Unlike the League, the UN included all major powers — including the U.S., USSR, and later
China.
It gave veto power to five permanent members of the Security Council (to keep them involved
and invested).
The UN combines diplomacy, aid, and military tools — including peacekeeping operations and
sanctions.
It also expanded its mission to human rights, economic development, and health (through
agencies like WHO and UNICEF).
“If the League was an idealistic experiment, the UN was a realist compromise — balancing global
values with political realities.”
2. How did the principle of self-determination appear and influence the emergence of new states?
Self-determination is the idea that people have the right to decide how they are governed — whether
they want to be independent, join another country, or stay as they are. It’s about political choice,
national identity, and freedom from domination.
After WWII, it became a key principle in the UN Charter and decolonization movements.
Self-determination gave people the legal and moral argument to say: ‘We deserve our own country,
our own voice, our own future.’
1. Collapse of Empires:
o Dozens of new states emerged in the second half of the 20th century — especially in
Africa, Asia, and the Middle East.
2. Shift in legitimacy:
o Power no longer came just from strength or conquest — it came from recognition by
others and the will of the people.
3. New conflicts:
3. How and why has the number of actors in international relations changed since 1945 (international
NGOs, transnational companies, etc.)
After WWII, international relations stopped being only about governments and wars. A growing
number of non-state actors began to shape how the world works, based on different values, goals,
and types of influence.
Organizations like the UN, WTO, or World Bank believe that rules-based cooperation can solve
problems better than power politics alone.
They make it harder for countries to act purely in their own interest, because they are part of
global agreements.
Example: The WHO coordinates global health efforts - no state can fight a pandemic alone.
NGOs believe that people and values - not just governments - should shape international agendas.
Advocate for human rights, the environment, health, education, and humanitarian aid.
They monitor government behavior, expose abuses, and provide emergency assistance.
Example: Amnesty International reports on torture and political prisoners — shaping how countries
are judged by others.
Corporations like Amazon, Shell, or Apple believe in economic growth, innovation, and global
markets — and they operate across borders, sometimes more powerful than small states.
They shape diplomacy — for example, tech companies are involved in cybersecurity and
surveillance.
🔹 Terrorist groups and criminal networks: Power through fear and disruption
These actors reject international rules. They challenge state authority, use violence, and operate
across borders.
Terrorist groups like ISIS don’t want recognition — they want to replace the international
system with a different kind of order.
Drug cartels, cybercriminals, and arms dealers operate in shadow economies, undermining law
and security.
“Not all new actors seek peace — some thrive in chaos, and make it harder to uphold international
order.”
Movements like Fridays for Future, #MeToo, or Black Lives Matter believe in grassroots change
and global solidarity.
Social media platforms allow ideas to spread instantly, reaching more people than traditional
diplomacy ever could.
These movements don’t hold office — but they shape politics from below.

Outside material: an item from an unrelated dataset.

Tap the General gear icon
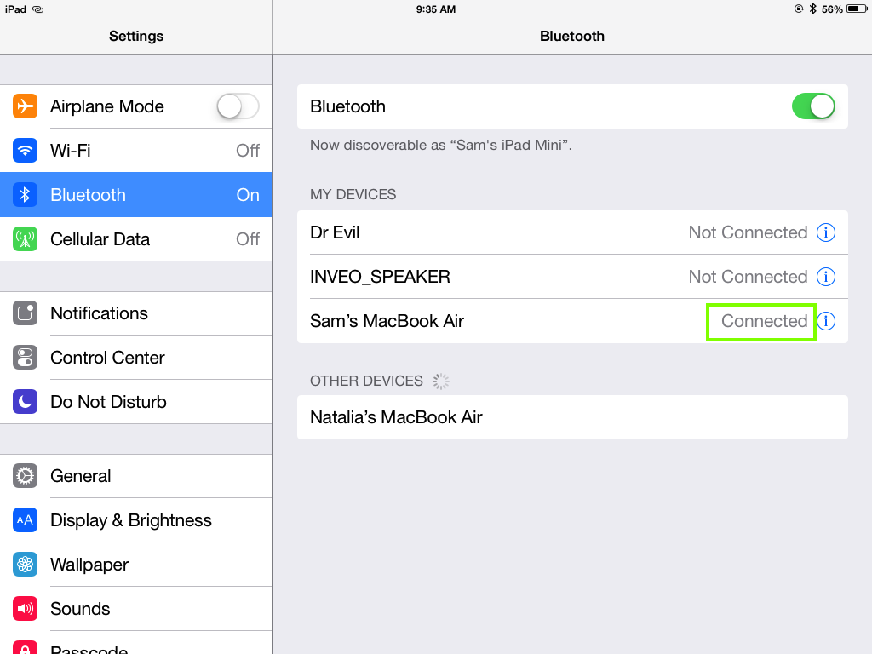Screen dimensions: 872x654 [x=26, y=476]
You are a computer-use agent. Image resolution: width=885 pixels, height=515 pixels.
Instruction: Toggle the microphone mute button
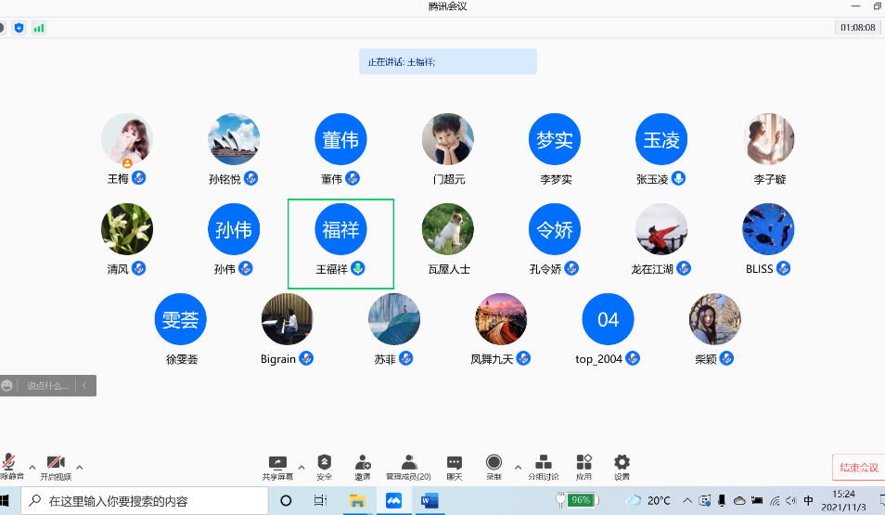[9, 463]
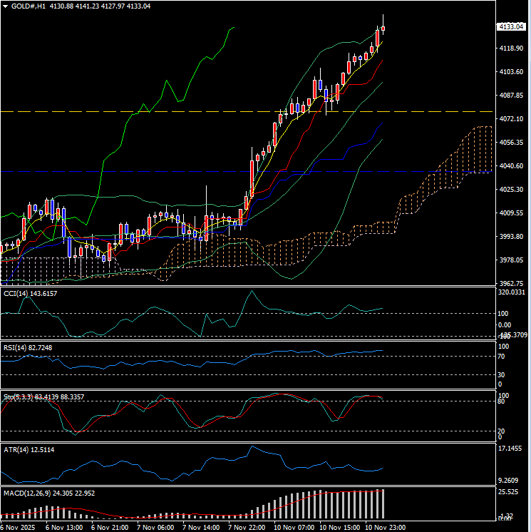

“In the 21st century, a hashtag can have more diplomatic power than a speech.”
Final Recap:
The 20th century didn’t just change international relations — it expanded who could participate, what
values mattered, and how power worked.
The League had ideals but no power. The UN learned that peace requires diplomacy,
institutions, and enforcement.
- Self-determination:
It gave people the right to choose independence — reshaping the global map after colonialism.
- New actors:
Today’s world is shaped not only by states but also by NGOs, corporations, terrorist groups, and
online movements — each with its own logic and impact.